Rancukan Persoalan dengan
Patriotisme
Rene L Pattiradjawane ; Wartawan Senior Tempo
|
KOMPAS,
09 Februari 2014
Sejarah adalah
milik berbagai bangsa, merefleksikan kejayaan masa lalu untuk membangun masa
depan yang lebih baik bagi kesejahteraan rakyat negara bangsa. Anehnya, di
abad globalisasi dengan kemajuan pesat teknologi komunikasi informasi,
sejarah digunakan dalam ”politik penghinaan” atas negara lain, dari persoalan
kecil sampai persoalan besar, menyebabkan banyak bangsa yang kehilangan muka.
Tiongkok
sebagai negara adidaya baru yang sedang bangkit mengungkit persoalan sejarah
imperialisme Jepang terkait pendudukan dan invasi negara ini dalam Perang
Dunia II. Jepang menggunakan referensi sejarah sebagai tameng diplomasi dalam
pertikaiannya dengan Tiongkok atas klaim tumpang tindih di Kepulauan Senkaku
yang disebut Beijing sebagai Diaoyu.
Ketika PM
Shinzo Abe merefleksikan pertikaian Jepang-Tiongkok dengan hubungan Jerman-Inggris
pra-Perang Dunia I, Beijing menggunakan para duta besarnya di Eropa menulis
artikel opini membandingkan PM Abe dengan tokoh jahat Voldemort, tokoh jahat
dalam kisah Harry Potter.
Sentakan juga
muncul dari Pyongyang yang menuduh PM Abe sebagai ”Hitler Asia” karena
gagasan militerisasi Pasukan Bela Diri Jepang dalam konsep ”kontribusi
proaktif bagi perdamaian.” Upaya Abe untuk melakukan interpretasi ulang
konstitusi pasifis yang sudah berusia hampir 70 tahun, dilihat Korea Utara
sebagai seorang ”maniak militer.”
Bahkan,
Singapura menggunakan sejarah yang ”dikubur” bersama Indonesia, mempersoalkan
penamaan kapal perang terbaru KRI Usman Harun, pahlawan Dwikora anggota Korps
Komando Operasi (KKO, sekarang Marinir) Usman Ali dan Harun Said. Negara kota
tetangga ini tiba-tiba menjadi sensitif, padahal kedua pahlawan ini dihukum
mati gantung tahun 1968 di Singapura setelah diadili karena meledakkan
McDonald House yang dianggap sebagai simbol imperialis Inggris.
Di Manila,
Presiden Filipina Benigno Aquino III juga menggunakan sejarah pendudukan Nazi
Jerman di wilayah Cekoslowakia pra-Perang Dunia II. Beijing berang dan
menuduh Aquino negarawan yang tidak bijak membandingkan sejarah Nazi dengan
klaim tumpang tindih di Laut Tiongkok Selatan.
Semua ragam
eksploitasi sejarah dalam ”politik penghinaan” ini merefleksikan persoalan
yang lebih besar dari sekadar pertikaian klaim tumpang tindih kedaulatan atau
kehilangan muka karena berbagai tuduhan. Menyulut patriotisme memang sering
kali menjadi efektif untuk mengalihkan pokok persoalan warga negara
masing-masing, baik itu persoalan sosial dan lingkungan hidup atau masalah
Tiongkok mempertahankan eksistensi kekuasaan komunisme.
Pertanyaannya
adalah kenapa fakta-fakta internal ini disembunyikan berlindung atas nama nasionalisme?
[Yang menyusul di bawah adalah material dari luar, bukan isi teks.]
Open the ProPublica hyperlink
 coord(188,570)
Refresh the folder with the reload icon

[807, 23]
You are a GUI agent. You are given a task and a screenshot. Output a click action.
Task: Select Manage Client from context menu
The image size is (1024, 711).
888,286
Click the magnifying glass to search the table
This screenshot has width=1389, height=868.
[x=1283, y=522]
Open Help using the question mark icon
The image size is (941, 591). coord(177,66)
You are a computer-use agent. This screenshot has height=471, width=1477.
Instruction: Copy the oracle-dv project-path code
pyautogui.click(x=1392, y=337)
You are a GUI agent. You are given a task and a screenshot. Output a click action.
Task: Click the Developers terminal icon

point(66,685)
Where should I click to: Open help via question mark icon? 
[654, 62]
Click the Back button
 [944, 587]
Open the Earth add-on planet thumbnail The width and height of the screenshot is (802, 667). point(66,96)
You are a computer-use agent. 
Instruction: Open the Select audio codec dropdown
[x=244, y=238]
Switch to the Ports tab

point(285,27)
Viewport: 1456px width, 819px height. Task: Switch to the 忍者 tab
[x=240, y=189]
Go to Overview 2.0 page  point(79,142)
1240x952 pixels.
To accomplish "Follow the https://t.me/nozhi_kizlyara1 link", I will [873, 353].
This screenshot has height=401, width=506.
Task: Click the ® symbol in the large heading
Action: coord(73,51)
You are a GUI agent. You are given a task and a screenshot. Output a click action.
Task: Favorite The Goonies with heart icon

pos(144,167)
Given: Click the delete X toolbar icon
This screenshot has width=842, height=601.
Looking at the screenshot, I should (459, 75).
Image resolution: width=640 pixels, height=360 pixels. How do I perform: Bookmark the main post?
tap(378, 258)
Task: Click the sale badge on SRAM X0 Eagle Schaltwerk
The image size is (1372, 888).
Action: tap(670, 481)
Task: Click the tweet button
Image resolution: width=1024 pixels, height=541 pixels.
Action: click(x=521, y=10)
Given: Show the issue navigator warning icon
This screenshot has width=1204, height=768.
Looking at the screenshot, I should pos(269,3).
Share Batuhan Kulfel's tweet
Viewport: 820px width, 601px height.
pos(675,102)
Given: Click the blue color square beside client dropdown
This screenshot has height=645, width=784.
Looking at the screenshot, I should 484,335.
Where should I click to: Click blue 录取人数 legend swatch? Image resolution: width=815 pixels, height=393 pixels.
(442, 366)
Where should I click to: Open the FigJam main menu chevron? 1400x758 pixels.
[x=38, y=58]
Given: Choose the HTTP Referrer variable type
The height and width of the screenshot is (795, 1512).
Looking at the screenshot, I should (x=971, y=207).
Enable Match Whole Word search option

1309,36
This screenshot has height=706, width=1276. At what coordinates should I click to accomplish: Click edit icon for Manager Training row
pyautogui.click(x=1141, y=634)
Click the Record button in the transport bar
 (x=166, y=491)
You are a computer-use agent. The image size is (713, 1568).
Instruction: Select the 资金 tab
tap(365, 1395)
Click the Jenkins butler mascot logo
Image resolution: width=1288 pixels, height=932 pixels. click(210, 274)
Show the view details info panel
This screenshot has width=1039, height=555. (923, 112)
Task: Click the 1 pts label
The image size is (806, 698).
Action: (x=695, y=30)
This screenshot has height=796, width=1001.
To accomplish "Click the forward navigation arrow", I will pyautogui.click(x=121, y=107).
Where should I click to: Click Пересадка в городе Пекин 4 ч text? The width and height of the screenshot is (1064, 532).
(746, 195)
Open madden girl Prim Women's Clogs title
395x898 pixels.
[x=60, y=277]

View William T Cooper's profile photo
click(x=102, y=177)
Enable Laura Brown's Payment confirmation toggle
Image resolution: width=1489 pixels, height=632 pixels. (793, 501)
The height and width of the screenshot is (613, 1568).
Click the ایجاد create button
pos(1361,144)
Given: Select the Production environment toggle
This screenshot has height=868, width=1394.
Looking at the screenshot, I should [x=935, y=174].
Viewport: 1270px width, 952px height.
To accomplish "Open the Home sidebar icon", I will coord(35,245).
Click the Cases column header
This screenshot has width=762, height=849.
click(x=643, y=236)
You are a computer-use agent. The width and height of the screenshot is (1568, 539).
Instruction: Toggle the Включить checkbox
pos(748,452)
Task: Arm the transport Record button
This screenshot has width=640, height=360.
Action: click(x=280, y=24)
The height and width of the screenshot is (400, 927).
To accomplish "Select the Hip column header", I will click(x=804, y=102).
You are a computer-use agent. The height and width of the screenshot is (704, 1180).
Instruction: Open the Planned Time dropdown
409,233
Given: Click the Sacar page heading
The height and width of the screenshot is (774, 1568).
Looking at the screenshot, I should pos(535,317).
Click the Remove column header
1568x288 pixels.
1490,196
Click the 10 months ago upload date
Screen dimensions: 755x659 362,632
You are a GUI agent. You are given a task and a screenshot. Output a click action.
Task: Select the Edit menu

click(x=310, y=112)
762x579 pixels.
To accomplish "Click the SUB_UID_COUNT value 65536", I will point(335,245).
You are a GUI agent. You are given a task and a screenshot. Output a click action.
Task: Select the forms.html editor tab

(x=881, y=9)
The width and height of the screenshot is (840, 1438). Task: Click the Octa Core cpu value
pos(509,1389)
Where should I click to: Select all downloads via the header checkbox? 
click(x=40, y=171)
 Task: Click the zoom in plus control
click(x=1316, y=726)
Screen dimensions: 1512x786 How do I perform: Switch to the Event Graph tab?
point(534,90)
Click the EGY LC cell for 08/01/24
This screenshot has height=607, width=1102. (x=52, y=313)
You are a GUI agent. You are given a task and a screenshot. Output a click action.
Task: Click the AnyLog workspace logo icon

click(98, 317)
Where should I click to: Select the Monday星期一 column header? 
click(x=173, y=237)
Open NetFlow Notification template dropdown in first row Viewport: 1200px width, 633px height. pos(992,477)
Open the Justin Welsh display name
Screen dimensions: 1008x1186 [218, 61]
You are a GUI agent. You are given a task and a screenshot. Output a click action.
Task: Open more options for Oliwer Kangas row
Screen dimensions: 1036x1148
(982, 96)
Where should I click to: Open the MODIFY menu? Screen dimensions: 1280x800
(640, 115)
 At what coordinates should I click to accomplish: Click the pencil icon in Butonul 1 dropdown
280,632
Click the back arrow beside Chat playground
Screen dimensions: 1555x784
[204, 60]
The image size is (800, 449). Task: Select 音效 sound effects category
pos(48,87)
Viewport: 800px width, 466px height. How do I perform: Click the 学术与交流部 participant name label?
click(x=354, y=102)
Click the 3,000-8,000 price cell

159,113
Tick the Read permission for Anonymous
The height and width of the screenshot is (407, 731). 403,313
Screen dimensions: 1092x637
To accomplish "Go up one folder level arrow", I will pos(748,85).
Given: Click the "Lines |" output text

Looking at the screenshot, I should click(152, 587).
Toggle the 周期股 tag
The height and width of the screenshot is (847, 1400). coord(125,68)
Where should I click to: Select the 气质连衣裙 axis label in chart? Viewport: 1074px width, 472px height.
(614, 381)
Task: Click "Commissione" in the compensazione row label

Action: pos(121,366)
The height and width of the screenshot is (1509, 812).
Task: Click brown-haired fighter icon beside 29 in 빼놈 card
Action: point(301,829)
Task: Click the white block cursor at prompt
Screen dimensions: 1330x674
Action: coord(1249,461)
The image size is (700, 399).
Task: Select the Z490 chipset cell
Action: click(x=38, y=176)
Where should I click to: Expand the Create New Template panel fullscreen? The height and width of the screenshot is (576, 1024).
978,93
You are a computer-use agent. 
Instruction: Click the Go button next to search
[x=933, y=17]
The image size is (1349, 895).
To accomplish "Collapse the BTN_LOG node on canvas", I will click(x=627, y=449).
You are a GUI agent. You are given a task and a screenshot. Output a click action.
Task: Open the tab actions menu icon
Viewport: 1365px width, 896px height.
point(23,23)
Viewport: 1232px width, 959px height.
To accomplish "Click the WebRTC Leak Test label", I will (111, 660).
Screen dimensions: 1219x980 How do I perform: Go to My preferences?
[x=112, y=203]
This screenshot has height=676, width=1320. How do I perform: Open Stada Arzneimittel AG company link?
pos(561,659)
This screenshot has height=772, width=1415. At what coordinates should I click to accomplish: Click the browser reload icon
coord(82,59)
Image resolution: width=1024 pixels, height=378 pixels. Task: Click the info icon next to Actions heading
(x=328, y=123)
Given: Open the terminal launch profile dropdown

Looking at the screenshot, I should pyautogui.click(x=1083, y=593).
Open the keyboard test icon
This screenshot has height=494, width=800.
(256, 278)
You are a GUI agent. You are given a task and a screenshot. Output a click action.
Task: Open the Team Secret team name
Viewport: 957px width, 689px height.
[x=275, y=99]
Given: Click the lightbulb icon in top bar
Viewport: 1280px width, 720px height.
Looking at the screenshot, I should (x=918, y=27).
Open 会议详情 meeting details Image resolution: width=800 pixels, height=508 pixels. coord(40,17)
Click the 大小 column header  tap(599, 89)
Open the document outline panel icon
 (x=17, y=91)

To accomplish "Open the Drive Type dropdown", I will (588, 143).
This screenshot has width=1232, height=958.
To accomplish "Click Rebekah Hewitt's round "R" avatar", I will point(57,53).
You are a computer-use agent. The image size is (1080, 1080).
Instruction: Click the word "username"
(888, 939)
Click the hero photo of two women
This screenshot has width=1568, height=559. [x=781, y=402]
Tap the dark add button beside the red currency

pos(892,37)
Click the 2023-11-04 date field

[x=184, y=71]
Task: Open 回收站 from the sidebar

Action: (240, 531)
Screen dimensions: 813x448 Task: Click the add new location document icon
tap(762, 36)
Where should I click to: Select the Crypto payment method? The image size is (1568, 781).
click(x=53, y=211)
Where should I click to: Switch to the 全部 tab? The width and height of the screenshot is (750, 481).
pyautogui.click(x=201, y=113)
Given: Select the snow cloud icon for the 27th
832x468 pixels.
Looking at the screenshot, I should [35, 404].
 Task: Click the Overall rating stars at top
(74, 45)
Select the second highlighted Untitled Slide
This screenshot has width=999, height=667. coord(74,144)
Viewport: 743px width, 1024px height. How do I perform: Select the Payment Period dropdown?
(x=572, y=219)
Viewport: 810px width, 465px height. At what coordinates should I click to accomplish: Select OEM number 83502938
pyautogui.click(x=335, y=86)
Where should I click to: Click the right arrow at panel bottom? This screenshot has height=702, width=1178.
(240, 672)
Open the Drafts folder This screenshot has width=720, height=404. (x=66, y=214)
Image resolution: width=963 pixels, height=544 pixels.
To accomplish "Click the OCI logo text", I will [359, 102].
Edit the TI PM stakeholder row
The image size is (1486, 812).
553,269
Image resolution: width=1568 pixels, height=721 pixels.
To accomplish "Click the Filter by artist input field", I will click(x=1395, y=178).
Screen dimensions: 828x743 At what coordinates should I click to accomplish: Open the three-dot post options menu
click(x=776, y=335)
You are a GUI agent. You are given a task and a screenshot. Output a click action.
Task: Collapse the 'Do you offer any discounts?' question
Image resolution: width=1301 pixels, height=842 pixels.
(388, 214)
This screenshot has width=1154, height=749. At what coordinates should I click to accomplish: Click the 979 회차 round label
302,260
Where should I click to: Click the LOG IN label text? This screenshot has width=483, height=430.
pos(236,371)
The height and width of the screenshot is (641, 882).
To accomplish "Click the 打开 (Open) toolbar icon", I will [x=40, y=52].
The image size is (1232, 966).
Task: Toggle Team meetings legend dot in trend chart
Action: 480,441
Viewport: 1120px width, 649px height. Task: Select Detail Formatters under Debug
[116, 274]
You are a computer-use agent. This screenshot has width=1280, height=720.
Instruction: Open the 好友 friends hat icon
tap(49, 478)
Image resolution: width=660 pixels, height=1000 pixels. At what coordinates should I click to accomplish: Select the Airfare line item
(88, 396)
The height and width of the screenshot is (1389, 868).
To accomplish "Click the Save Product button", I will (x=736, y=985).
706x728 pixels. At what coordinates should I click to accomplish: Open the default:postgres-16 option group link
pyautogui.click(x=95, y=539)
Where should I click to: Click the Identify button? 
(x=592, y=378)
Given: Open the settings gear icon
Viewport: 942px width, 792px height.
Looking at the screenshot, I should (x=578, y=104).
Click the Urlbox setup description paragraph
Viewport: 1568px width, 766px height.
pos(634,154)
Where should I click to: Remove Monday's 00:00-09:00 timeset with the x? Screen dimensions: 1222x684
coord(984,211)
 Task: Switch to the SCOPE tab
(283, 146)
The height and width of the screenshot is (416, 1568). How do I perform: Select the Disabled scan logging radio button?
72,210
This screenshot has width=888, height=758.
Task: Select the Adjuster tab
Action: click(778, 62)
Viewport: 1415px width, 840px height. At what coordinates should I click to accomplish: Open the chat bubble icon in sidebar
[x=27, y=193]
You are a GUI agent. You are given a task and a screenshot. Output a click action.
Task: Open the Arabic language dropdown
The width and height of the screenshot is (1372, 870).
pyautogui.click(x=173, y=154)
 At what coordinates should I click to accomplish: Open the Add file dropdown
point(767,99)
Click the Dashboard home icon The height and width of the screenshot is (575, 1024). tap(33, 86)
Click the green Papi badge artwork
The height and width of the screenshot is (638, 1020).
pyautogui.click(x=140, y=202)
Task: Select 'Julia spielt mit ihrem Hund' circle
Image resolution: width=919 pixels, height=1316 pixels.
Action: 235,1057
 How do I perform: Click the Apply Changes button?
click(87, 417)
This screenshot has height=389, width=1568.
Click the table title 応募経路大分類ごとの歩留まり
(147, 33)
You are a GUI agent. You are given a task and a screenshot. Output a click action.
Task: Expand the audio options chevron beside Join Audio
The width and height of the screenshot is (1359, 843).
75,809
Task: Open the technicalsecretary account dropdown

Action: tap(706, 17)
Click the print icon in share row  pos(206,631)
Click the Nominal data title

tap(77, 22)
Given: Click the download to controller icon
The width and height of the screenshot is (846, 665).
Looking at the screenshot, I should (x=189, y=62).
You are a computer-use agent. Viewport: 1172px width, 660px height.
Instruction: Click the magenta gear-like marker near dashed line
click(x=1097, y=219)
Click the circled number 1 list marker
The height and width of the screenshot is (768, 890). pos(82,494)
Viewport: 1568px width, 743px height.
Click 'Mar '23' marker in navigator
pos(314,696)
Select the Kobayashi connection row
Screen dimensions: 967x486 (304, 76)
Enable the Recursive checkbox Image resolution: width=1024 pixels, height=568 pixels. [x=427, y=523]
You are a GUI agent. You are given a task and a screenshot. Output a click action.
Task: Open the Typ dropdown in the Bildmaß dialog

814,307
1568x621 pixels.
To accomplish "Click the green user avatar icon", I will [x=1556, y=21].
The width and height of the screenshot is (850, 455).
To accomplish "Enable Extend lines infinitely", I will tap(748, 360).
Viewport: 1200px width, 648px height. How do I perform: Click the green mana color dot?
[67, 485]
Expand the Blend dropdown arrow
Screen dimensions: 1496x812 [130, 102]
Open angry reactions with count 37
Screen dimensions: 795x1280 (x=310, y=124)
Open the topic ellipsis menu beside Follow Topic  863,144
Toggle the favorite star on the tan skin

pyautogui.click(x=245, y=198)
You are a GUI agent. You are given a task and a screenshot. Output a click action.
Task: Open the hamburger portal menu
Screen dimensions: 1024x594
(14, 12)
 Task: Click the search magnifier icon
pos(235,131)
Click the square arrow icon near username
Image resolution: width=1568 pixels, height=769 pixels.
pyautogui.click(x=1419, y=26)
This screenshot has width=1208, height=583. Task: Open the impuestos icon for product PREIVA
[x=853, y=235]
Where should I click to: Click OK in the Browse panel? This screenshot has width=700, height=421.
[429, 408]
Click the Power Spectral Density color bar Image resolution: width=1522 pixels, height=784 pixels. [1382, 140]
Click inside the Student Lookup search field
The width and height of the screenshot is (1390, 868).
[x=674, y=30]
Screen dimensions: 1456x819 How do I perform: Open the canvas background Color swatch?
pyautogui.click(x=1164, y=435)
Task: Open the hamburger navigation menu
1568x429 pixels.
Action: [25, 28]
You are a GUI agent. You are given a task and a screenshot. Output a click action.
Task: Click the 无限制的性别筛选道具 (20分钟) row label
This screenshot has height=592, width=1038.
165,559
Kejahatan Perang Jepang memang tidak sama dengan kekejaman Nazi Jerman. Di
Asia, kekejaman perang memang tidak mudah untuk segera diakui karena
persoalan ”kehilangan muka”.
Hidup di
tengah kebangkitan Tiongkok memang persoalan sendiri, ketika negara-negara
kecil sekitar merasa cemas terancamnya kepentingan nasional masing-masing.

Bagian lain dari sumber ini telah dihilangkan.